Full preview of what your menu will look like to guests online, to servers in store, and cooks in the kitchen. This also makes way for a recognizable scheduling tool, as opposed to the radio button UI that exists today.
Getting Smarter
Toast should be able to offer smart modifier groups. Today restaurants must create everything from scratch which is time consuming and error prone.
Modifier groups are easily the most complex part of the menu build experience. Modifiers enable guests to change (e.g. modify) their order. It’s not a term well known to those outside of the restaurant industry, and that included are product leadership team who petitioned heavily to have this language changed.

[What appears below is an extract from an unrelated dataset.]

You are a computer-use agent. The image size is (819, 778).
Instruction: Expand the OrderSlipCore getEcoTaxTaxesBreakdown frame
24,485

It took a several audio clips, and a decent amount of advocating to get them to see that this is the only way they are referenced by restaurant staff, and that it is consistent with competitors.
Once we got over the naming hurdle, it was time to take a page that was proved too flexible for people—lacking any priming or context of how it could be used. In addition to priming queues that ground people in what they are trying to achieve, we wanted to go one step further; what if people did not have to create anything?

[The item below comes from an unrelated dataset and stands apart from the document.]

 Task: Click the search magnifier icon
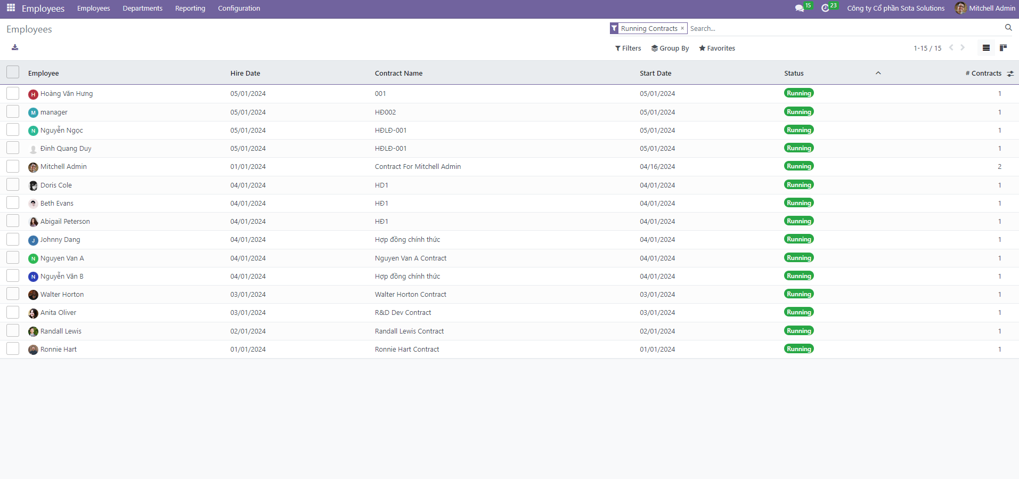(1008, 28)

Toast has mountains of data that could easily be mined to create smart modifier groups. For situations where restaurants wanted something truly custom, we serve up a wizard that captures intent. However, more often than not we know enough about your restaurant and menu items to be able to give pre-build modifier groups. They can easily be added to your menu experience, or updated to be more specific.
Learnings
This project is a work in progress. So far we have released 2 out of 5 milestones that make up our MVP. The initial body of work focused on setting the foundation to build the house on. It included improved wayfinding, and the localization and visualization of menu parts in a way that creates clearer relationships between them. To date we have decreased costly menu support tickets by 90%, and have seen 70% of restaurants adopt building the menu themselves.